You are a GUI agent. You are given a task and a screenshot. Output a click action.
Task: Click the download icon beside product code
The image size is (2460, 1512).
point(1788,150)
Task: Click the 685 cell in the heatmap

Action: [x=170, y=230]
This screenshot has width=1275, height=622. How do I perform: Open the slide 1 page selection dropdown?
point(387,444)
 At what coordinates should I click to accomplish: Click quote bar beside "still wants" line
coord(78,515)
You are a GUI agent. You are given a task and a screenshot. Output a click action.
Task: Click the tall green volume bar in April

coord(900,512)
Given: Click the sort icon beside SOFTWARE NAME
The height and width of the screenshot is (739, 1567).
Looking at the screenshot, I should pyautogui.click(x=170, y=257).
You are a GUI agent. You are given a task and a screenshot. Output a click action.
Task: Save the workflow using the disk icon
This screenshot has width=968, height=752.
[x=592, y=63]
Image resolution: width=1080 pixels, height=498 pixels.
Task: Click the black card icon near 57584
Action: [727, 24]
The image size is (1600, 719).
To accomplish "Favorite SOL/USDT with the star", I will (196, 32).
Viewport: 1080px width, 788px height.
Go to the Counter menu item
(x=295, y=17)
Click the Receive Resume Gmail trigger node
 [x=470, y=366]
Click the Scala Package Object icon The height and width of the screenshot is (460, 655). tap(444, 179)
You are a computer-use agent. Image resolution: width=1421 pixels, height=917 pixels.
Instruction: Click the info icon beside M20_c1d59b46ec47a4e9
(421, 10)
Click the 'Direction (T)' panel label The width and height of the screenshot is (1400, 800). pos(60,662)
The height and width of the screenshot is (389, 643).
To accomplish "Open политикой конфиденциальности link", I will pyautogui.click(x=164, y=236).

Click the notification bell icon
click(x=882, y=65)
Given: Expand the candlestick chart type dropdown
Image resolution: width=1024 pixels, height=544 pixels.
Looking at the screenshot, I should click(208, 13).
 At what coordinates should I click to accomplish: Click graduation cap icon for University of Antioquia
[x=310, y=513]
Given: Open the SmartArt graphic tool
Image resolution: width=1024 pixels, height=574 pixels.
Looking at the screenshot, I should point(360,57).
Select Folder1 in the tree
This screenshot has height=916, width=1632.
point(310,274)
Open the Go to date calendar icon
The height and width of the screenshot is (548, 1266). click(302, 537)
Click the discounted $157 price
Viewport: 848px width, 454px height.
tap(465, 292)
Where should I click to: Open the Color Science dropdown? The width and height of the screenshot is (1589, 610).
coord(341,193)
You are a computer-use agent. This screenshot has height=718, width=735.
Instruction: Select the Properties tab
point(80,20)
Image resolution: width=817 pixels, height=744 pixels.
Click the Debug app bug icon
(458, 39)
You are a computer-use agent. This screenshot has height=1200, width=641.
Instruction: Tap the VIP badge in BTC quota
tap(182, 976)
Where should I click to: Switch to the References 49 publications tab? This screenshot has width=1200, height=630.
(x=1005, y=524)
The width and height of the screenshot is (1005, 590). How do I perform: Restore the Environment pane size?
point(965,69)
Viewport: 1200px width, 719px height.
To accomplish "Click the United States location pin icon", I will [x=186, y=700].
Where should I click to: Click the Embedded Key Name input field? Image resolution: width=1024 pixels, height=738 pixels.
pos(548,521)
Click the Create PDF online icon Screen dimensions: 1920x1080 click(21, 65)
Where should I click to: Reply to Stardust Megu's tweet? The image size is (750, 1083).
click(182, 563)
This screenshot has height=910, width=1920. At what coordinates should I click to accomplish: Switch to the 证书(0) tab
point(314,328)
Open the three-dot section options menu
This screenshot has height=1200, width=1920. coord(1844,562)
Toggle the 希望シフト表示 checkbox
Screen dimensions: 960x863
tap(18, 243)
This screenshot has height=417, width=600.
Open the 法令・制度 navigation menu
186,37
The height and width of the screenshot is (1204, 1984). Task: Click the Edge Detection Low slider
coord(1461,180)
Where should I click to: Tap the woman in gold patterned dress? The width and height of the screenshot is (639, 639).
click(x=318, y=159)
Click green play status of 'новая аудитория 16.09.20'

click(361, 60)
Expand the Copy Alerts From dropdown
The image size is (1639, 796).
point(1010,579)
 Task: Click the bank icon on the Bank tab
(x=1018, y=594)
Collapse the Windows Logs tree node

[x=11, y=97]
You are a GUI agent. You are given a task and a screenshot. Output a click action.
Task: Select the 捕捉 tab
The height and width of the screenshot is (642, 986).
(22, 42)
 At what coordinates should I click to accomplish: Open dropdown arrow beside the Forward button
***
§ **WRITTEN EXERCISE**
Could you pull out, word for word, the lines of the listing above, beginning at the line that contains "has height=1200, width=641." and stopping after the final line of the listing?

§ **RESULT OF THE TASK**
You are a computer-use agent. This screenshot has height=1200, width=641.
Instruction: Tap the VIP badge in BTC quota
tap(182, 976)
Where should I click to: Switch to the References 49 publications tab? This screenshot has width=1200, height=630.
(x=1005, y=524)
The width and height of the screenshot is (1005, 590). How do I perform: Restore the Environment pane size?
point(965,69)
Viewport: 1200px width, 719px height.
To accomplish "Click the United States location pin icon", I will [x=186, y=700].
Where should I click to: Click the Embedded Key Name input field? Image resolution: width=1024 pixels, height=738 pixels.
pos(548,521)
Click the Create PDF online icon Screen dimensions: 1920x1080 click(21, 65)
Where should I click to: Reply to Stardust Megu's tweet? The image size is (750, 1083).
click(182, 563)
This screenshot has height=910, width=1920. At what coordinates should I click to accomplish: Switch to the 证书(0) tab
point(314,328)
Open the three-dot section options menu
This screenshot has height=1200, width=1920. coord(1844,562)
Toggle the 希望シフト表示 checkbox
Screen dimensions: 960x863
tap(18, 243)
This screenshot has height=417, width=600.
Open the 法令・制度 navigation menu
186,37
The height and width of the screenshot is (1204, 1984). Task: Click the Edge Detection Low slider
coord(1461,180)
Where should I click to: Tap the woman in gold patterned dress? The width and height of the screenshot is (639, 639).
click(x=318, y=159)
Click green play status of 'новая аудитория 16.09.20'

click(361, 60)
Expand the Copy Alerts From dropdown
The image size is (1639, 796).
point(1010,579)
 Task: Click the bank icon on the Bank tab
(x=1018, y=594)
Collapse the Windows Logs tree node

[x=11, y=97]
You are a GUI agent. You are given a task and a screenshot. Output a click action.
Task: Select the 捕捉 tab
The height and width of the screenshot is (642, 986).
(22, 42)
 At what coordinates should I click to accomplish: Open dropdown arrow beside the Forward button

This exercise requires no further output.